White Girl concludes that Sister Gomez is the witch-leader of a bizarre cult that molests and eats children and then sells child pornography videos, protected by the front of a Catholic mission. Ready to deliver justice, White Girl frees Cyclona and kills all the cult members; she also reveals Sister Gomez to be a trans woman. Since Sister Gomez is a cannibal, White Girl and Cyclona throw her in the oven. Burning, Sister Gomez screams of her 100,000 years of terror and the revenge from her father Jupiter that will ensue.

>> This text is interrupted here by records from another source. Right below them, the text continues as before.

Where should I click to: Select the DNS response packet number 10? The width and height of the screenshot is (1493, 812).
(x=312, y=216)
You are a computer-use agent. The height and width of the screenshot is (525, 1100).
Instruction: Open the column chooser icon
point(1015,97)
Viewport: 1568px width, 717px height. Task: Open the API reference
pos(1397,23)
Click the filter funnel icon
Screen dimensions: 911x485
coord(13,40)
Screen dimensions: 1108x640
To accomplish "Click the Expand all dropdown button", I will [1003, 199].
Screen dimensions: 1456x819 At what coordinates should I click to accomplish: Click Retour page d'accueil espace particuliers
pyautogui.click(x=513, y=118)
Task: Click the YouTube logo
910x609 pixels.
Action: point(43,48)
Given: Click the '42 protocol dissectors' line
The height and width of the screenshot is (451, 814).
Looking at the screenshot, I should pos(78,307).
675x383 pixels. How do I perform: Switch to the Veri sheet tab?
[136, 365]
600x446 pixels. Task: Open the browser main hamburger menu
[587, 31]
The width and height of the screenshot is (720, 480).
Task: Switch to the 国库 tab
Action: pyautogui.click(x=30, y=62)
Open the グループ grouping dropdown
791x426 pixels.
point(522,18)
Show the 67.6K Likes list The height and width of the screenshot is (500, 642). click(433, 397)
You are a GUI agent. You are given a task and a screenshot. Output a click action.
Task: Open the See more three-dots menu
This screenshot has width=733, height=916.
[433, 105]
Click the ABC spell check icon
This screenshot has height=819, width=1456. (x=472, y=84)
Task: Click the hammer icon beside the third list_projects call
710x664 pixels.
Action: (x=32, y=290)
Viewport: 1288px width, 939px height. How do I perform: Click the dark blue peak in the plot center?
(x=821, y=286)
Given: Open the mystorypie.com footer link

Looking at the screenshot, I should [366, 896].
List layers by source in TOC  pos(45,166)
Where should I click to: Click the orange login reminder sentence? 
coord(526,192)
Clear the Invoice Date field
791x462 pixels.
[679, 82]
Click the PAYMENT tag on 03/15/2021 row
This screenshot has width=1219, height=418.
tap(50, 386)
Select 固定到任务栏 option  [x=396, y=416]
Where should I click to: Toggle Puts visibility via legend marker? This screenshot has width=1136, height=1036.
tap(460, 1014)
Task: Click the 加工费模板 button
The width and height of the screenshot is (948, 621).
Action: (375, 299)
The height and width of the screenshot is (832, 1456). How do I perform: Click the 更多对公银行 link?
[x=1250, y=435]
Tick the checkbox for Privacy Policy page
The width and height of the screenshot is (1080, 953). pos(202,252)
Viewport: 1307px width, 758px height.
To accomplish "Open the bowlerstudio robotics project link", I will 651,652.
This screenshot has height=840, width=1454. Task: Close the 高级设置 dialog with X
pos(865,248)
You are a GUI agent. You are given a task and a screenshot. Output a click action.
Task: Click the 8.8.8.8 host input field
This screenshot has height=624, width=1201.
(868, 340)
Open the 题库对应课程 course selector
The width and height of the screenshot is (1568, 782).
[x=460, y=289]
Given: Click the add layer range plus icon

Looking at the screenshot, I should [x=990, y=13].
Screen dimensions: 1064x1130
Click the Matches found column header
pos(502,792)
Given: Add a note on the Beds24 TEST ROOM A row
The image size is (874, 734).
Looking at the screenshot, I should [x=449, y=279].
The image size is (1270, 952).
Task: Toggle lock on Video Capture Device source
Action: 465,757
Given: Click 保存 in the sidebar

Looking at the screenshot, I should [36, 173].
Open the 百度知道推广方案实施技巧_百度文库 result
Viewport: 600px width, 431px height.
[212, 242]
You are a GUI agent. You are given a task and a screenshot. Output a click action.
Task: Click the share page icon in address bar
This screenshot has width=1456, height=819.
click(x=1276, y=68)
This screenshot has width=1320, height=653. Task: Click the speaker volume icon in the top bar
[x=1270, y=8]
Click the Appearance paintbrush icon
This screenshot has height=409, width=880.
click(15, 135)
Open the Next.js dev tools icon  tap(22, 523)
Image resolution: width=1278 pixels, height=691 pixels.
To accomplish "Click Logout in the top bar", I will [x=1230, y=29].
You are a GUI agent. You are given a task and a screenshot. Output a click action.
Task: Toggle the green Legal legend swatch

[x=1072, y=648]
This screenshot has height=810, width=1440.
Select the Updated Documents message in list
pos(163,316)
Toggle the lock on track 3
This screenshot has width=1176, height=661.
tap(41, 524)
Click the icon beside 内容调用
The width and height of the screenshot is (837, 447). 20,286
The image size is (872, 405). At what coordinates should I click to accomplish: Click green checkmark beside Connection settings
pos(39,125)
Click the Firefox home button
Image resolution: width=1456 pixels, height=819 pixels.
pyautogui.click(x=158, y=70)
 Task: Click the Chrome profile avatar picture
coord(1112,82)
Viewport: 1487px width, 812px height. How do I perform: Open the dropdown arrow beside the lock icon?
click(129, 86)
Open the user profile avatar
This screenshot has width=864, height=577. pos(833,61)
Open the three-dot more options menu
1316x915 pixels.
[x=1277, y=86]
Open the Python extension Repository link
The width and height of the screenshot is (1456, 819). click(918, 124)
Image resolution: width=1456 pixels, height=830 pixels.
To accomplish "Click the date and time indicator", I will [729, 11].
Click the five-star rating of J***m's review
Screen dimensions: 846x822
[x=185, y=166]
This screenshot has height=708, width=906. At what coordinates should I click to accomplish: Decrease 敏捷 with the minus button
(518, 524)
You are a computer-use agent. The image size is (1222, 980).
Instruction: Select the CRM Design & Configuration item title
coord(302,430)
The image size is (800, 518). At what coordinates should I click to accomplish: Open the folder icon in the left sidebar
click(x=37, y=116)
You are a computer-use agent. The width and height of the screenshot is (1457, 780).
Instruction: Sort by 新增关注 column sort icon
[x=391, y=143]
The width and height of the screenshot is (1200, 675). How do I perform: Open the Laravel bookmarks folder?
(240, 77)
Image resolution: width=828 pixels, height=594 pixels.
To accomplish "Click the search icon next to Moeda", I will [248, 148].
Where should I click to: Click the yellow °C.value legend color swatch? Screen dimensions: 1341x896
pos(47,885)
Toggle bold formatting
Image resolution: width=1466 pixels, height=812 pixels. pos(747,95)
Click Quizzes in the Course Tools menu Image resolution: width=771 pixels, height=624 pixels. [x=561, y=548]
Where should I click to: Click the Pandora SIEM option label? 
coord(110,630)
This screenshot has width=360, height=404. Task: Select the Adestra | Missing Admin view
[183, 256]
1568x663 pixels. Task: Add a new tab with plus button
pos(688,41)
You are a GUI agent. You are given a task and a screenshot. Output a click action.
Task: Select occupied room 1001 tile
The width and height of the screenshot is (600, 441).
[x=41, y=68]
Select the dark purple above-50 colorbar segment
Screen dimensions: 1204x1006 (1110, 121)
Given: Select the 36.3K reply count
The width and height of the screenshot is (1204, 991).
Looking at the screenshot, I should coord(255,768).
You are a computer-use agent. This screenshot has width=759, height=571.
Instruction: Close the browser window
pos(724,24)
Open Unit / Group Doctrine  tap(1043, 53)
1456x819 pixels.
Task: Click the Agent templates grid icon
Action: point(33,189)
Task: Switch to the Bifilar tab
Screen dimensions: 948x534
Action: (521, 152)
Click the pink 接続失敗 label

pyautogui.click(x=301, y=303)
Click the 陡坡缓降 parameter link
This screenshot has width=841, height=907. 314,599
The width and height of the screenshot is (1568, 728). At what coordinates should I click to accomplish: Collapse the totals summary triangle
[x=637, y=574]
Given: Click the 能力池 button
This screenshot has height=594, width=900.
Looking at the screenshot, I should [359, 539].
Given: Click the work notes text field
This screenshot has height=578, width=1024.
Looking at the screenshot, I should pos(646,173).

White Girl, keeping a promise made earlier, is forced to kill Cyclona rather than allow her to be captured. Cyclona, wishing to leave behind a life of abuse and violence, hopes to be reincarnated as an eagle. White Girl makes a deal with the Federales and leaves with her lawyer/pimp, stating, "I ain't hungry no more."

==Release==
The film premiered in the "Midnight Madness" category at the 1999 Toronto International Film Festival. In the United States, it was released direct to video.

== Reception ==
On Rotten Tomatoes, the film has an approval rating of 36% based on 11 reviews.

The A.V. Club describes it as "a sketchy but eerily effective take on Hansel and Gretel, with the ever-eccentric Gallo making a profound impact as a creepily soothing, androgynous charlatan with sinister intentions." In Variety, Dennis Harvey opines "Lacking the inspired performances as well as wit, suspense, energy and crisp storyline of the first film, it trades in a strained sensationalism that soon waxes surprisingly dull."